Here's how you can do cold extraction for coffee.

Take 2 ounces of coffee beans, grind them fine and wrap them in a couple of coffee filters. Let them steep in 8 oz. of cold water overnight (boil the water first, then let cool).

Then add 1 ounce of the coffee extract to your bottling bucket or keg for 5 gallons. This will give you a great aroma & flavor while not diluting your stout.

I'd use a nice strong coffee bean.
 
What Ed said.

Here is a link to an article if you want to read more: http://***********/feature/1020.html
 
just read a BYO where they suggested making shots of espresso, and add that to your secondary.
but use lighter beans, like sumatran, and add 1.2oz shots one at a time, tasting til you like it. anywhere from 5-15 shots.

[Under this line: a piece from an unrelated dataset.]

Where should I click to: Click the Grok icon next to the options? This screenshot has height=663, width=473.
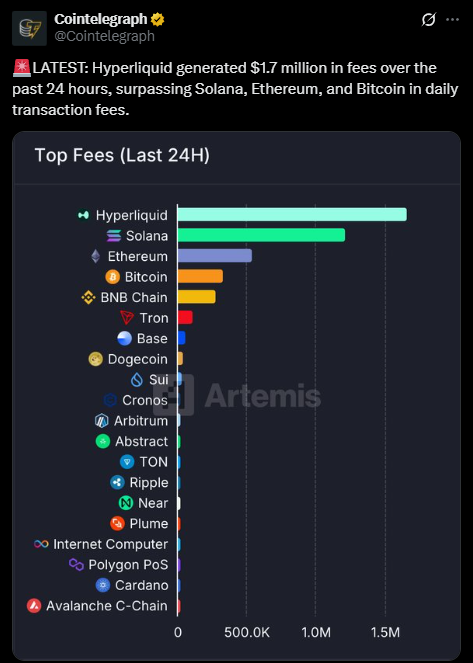coord(428,19)
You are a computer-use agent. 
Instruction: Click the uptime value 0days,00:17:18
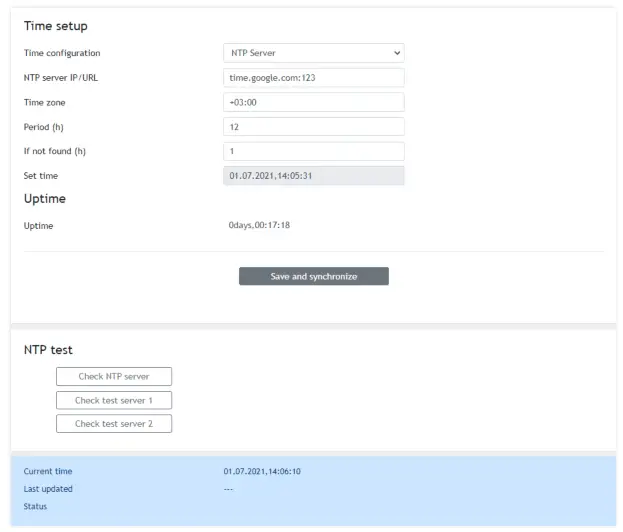pyautogui.click(x=259, y=226)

the steam in an espresso machine keeps it fairly sanitary.
 
malkore said:
but use lighter beans, like sumatran, and add 1.2oz shots one at a time, tasting til you like it. anywhere from 5-15 shots.

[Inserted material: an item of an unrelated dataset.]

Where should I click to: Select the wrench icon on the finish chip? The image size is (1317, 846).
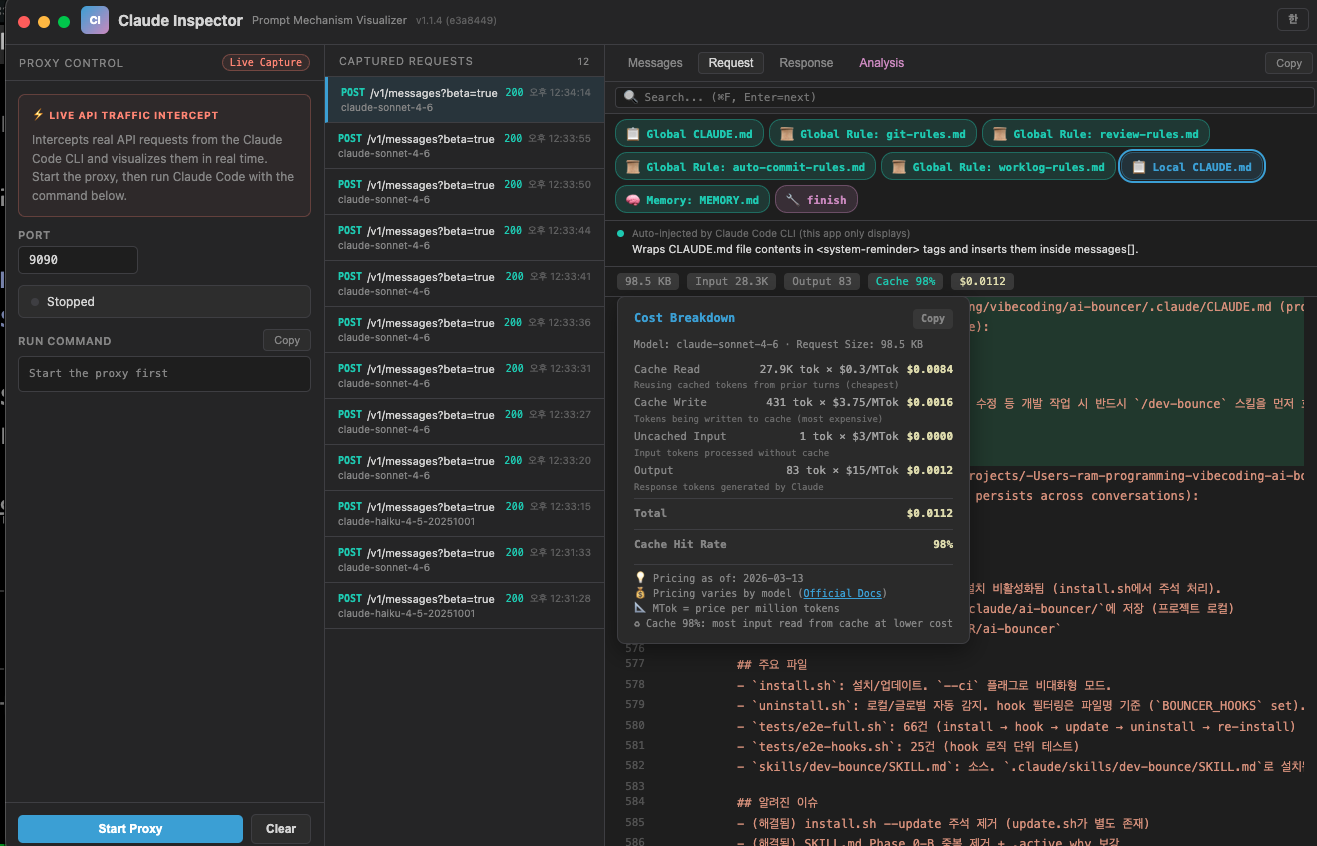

Sumatra is a big body coffee, which is what makes it good for espresso. A lighter coffee would be a more acidic coffee. Like a Harrar or a Yirgacheffe. But the fruit from lighter coffees wouldn't be good in stouts or porters. (Although I had a Harrar that had some good blueberry flavor once that might have been good in a Hefe...)

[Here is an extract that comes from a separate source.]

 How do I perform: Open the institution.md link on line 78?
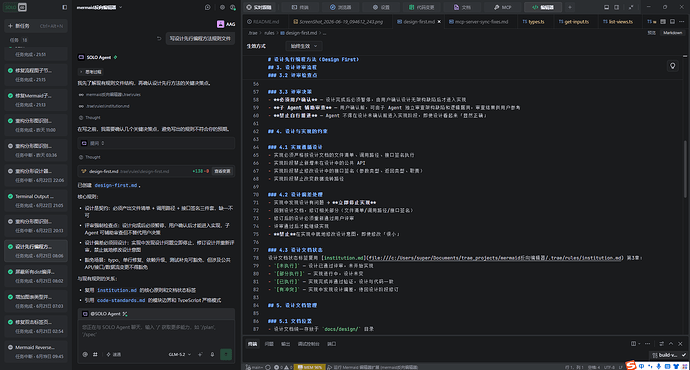[x=343, y=258]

The Sumatra suggestion is a good one, but for the wrong reason I think. Another suggestion I would make is a Panama or an Austrialian, which can have some great chocolate flavors.

I may not know beer yet, but coffee is definately my thing...
 
I have a coffee question. I have a stout that I just put in the secondary and was going to add Kona blend to it, but from reading this thread it appears that not just any coffee will work. The stout I have is mostly John Palmer's Mill run stout.
8lb pale malt
1lb crystal 60L
1/2lb roasted barley
1/2lb flaked barley
3/4oz nugget@60
1oz fuggles@30
Safale s-04 yeast

Will Kona Blend be okay with this or should I be looking for another coffee?
 
The Coffee stout at Uncle Billy's Brewpub in Austin uses some Brazilian blend. Pretty strong stuff, but very tasty.
 
Lesson learnt :
I added 200g of freshly ground coffee (dark columbian) to three litres of water. Brought this to the boil, removed from heat and covered. Let this sit for a couple of hours whilst you do the wort boil. Add to the primary after taking about 40min straining though coffee filters making sure you get coffee and the grounds everywhere.
I now have coffee porters that are so strong that I cannot drink them! ...little less coffee next time. Anybody for a morning coffee???
 
Yeah, the brewer at Uncle Billy's uses a ratio of 1.2 ounces of cold extracted coffee to 5 gallons of beer. My previous post will give you an amazing coffee aroma and flavor without overpowering the malt & hops of the beer.
 
EdWort said:
Yeah, the brewer at Uncle Billy's uses a ratio of 1.2 ounces of cold extracted coffee to 5 gallons of beer. My previous post will give you an amazing coffee aroma and flavor without overpowering the malt & hops of the beer.


I have 7% coffee! ...another one for long term storage me thinks. Just a bit miffed I used good bottles for it! Good for early morning wake ups on fishing trips or in the afternoon, but not at night - like having triple expressos :D
 
dibby33 said:
I have 7% coffee! ...another one for long term storage me thinks. Just a bit miffed I used good bottles for it! Good for early morning wake ups on fishing trips or in the afternoon, but not at night - like having triple expressos :D

That stuff would rock for morning Ice Fishing!!!!
 
Robar said:
Will Kona Blend be okay with this or should I be looking for another coffee?
Kona will definately be fine, but such a well balanced coffee will probably be hidden in a beer. But by all means, splurge if you must.
 
This stout isn't real heavy or thick, how much Kona would you suggest I steep? I was thinking about 1/2 lb in enough water to get it all wet for what amounts to roughly 4.25 gallons of stout. Yes, no, maybe?
 
Fingers said:
There are 454 grams in a pound. Dibby used 200 for his undrinkable stout. You're going for 227?

Yeah and my recommendation is 56 grams in 8 ounces of water, of which only once ounce of the coffee is used after steeping for 24 hours in cold water.

I guess a french coffee press would work great for this concept. Boil the water and let cool and add it to a sanitized french coffee press along with 56 grams of freshly ground coffee. Yeah, that's the ticket. Pour out an ounce after a day of steeping.